When we met with Ms. A 10 weeks after discharge from her last program admission to assess her progress and obtain permission to write up her case, she reported that her menses had fully resumed and that her weight had increased to 111 lbs (BMI=17.6). When we spoke with her again by telephone 20 weeks after discharge, Ms. A reported that she was continuing to menstruate and was maintaining her weight at 110 lbs and that, despite the brevity of her body image treatment, she had incorporated many of the prescribed CBT exercises into her daily routine. “I get dressed very quickly now, and I've been able to avoid body checking in the shower,” she said. “I don't really use mirrors much at all anymore. Sometimes I'll ask my roommates, 'You be my mirror,'” in order to obtain a more objective point of view. With regard to body comparison, she said, “I've been trying to be more analytical about what people might look like.” Consistent with the program's discharge recommendations, on both occasions, Ms. A was continuing to pursue intensive outpatient treatment, including individual therapy, group therapy, nutritional counseling, and pharmacotherapy. “It's a work in progress,” she said. “I'm trying very hard.”
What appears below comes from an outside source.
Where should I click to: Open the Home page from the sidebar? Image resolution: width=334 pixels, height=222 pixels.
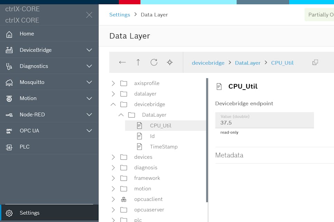click(27, 34)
The finding that a nonsighted eating disorder patient exhibited such great preoccupation with body image is unexpected given previous case reports suggesting that body image concerns may not be central to eating pathology among blind individuals (6, 9). Nonetheless, our findings are consistent with a small number of case reports that have reported cognitive-behavioral manifestations of body image disturbance, such as body checking (3, 5) and avoidance (3) in nonsighted patients, and build on previous reports by identifying additional theoretically observable signs, such as attempted mirror checking, and self-reported symptoms, such as body-related comparisons. Our case findings suggest that with the need to rely frequently on assumptions about the physical appearance of self and others to compensate for visual impairment, coupled with a lack of corrective visual feedback, body-related cognitive distortions may have the potential to become severe in the nonsighted, as observed in this case. We have so far described Ms. A's visual impairment as it influenced her body image disturbance within the wider context of anorexia nervosa. However, just as Ms. A's visual impairment became a distinctive peculiarity of her eating disorder, it is possible that her eating disorder itself stemmed from the broader struggle to define herself as a blind person in a sighted world.
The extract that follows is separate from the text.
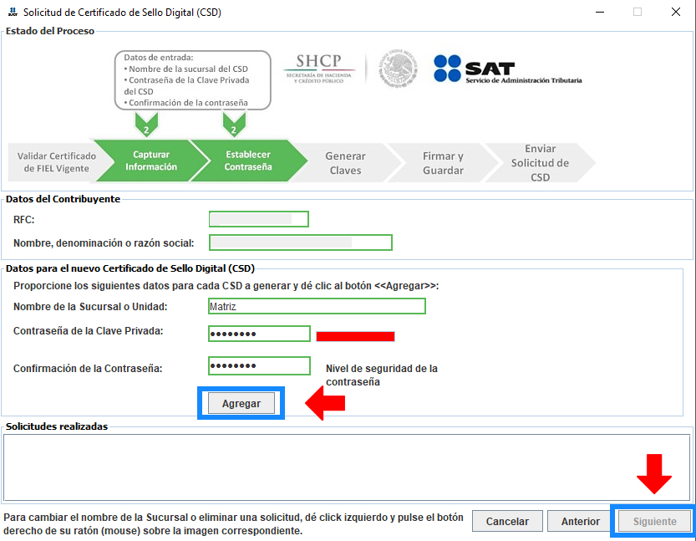Click the Mexican coat of arms emblem
The width and height of the screenshot is (696, 541).
point(399,68)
To our knowledge, this is the first description of the adaptation of CBT for body image disturbance in a blind patient with an eating disorder. Although the clinical significance of our findings is limited by being based on observations from a single case and by limited follow-up data, they support the idea that CBT, when adapted to address the impact of visual impairment on body image concerns, may be relevant and acceptable to at least some nonsighted patients. Of course, more research is needed to clarify the characteristics and severity of body image disturbance in individuals with visual impairment; the ways in which interventions for body image disturbance may be most strategically adapted for nonsighted patients; and the extent to which body image concerns are intrinsic to anorexia nervosa as opposed to being anchored in a particular social and personal context that enhances their relevance.